───── Material supplied

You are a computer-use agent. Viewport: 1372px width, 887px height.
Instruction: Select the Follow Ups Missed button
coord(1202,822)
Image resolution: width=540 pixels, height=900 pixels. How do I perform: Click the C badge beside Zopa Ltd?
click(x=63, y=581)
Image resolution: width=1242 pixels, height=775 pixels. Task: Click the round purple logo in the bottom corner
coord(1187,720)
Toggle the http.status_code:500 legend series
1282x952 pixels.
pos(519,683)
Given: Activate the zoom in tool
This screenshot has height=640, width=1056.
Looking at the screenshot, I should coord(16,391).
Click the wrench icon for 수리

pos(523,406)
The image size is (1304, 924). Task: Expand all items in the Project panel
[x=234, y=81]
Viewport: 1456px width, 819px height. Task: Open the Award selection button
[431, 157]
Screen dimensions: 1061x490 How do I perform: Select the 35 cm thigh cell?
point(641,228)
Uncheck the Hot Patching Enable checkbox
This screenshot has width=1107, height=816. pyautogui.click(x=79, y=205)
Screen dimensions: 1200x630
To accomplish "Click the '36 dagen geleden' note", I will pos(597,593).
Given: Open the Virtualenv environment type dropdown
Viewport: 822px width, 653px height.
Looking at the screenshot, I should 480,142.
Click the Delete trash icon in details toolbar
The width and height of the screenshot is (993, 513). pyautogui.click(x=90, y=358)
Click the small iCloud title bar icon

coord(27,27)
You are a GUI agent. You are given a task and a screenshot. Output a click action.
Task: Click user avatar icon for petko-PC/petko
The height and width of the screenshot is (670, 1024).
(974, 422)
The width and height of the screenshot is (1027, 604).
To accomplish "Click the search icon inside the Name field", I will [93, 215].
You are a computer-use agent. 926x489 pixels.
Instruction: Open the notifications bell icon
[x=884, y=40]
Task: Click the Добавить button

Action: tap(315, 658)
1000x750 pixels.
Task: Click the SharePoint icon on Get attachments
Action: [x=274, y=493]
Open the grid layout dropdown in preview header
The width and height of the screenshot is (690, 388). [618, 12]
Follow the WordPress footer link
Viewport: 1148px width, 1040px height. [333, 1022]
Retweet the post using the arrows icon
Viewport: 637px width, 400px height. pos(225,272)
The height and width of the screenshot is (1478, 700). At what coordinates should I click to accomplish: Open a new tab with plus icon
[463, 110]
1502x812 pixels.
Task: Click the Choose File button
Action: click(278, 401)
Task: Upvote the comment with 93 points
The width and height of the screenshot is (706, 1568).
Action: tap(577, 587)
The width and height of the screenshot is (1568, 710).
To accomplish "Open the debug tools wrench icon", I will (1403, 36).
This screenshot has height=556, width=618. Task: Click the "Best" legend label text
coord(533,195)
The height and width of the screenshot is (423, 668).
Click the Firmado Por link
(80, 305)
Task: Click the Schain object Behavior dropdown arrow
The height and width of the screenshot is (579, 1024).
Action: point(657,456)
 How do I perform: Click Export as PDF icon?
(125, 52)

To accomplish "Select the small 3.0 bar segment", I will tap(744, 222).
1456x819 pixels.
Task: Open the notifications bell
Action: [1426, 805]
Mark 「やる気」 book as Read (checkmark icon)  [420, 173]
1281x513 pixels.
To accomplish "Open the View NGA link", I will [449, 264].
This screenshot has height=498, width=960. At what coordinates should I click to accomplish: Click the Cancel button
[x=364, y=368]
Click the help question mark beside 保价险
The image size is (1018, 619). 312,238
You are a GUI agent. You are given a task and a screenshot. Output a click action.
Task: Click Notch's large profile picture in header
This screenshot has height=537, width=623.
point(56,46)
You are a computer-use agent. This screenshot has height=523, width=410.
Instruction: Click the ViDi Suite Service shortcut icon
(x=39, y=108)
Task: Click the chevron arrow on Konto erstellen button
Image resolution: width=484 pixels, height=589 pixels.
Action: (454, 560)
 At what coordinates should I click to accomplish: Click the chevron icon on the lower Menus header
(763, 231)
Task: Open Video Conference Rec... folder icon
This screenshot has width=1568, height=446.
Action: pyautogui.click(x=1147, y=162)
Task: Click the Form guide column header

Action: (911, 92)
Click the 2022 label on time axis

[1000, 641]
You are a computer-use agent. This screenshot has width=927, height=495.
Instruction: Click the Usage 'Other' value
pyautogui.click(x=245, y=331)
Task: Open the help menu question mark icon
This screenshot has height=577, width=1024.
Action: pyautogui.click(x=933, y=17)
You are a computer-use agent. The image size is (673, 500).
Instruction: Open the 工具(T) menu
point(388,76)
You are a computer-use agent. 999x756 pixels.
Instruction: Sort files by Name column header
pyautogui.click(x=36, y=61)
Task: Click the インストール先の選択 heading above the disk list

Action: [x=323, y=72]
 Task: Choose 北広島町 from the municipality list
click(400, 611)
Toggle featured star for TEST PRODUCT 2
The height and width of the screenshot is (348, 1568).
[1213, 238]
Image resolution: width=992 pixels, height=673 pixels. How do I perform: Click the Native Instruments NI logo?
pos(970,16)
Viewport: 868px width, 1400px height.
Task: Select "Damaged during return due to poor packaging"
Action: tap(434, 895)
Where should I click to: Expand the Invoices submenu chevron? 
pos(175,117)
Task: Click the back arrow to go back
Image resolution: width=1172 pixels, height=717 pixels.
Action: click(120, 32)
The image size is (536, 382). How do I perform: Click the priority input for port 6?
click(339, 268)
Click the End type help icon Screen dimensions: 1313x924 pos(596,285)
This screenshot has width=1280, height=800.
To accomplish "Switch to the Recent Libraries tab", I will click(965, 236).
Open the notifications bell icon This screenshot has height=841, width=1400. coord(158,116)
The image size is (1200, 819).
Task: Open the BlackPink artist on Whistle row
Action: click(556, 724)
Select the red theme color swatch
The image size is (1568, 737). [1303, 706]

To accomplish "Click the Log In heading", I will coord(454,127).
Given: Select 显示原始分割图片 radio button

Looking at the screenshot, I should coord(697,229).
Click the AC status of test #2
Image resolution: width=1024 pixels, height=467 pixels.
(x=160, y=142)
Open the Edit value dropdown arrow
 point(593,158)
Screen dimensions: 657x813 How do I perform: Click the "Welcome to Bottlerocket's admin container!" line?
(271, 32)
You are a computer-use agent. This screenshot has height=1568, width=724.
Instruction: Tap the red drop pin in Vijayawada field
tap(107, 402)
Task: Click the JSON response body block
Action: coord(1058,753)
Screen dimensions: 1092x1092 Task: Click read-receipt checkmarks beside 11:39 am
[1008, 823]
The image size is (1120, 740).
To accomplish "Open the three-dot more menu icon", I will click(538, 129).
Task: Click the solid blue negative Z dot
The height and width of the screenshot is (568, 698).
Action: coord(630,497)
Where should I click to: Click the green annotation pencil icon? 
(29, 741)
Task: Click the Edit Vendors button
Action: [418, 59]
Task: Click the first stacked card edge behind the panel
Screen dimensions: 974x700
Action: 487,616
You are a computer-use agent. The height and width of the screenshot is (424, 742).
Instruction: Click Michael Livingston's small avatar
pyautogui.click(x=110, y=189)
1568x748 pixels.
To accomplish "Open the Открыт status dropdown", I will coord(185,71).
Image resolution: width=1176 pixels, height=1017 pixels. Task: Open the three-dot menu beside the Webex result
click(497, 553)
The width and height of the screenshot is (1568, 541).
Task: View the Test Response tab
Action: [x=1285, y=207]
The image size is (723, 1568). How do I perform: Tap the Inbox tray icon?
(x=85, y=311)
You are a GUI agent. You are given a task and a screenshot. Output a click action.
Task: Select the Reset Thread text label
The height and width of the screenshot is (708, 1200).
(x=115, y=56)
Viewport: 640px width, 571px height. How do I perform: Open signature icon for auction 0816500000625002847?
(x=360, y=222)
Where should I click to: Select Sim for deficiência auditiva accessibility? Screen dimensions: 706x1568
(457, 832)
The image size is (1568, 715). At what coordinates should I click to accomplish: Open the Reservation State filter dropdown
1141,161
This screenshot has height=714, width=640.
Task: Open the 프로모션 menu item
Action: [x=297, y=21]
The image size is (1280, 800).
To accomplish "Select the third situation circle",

──────────

→ **Aim**
Repeat, word for word, the lines of the data beginning with the line containing "The image size is (1280, 800)." and continuing through the end of the data.

→ **Reply**
The image size is (1280, 800).
To accomplish "Select the third situation circle",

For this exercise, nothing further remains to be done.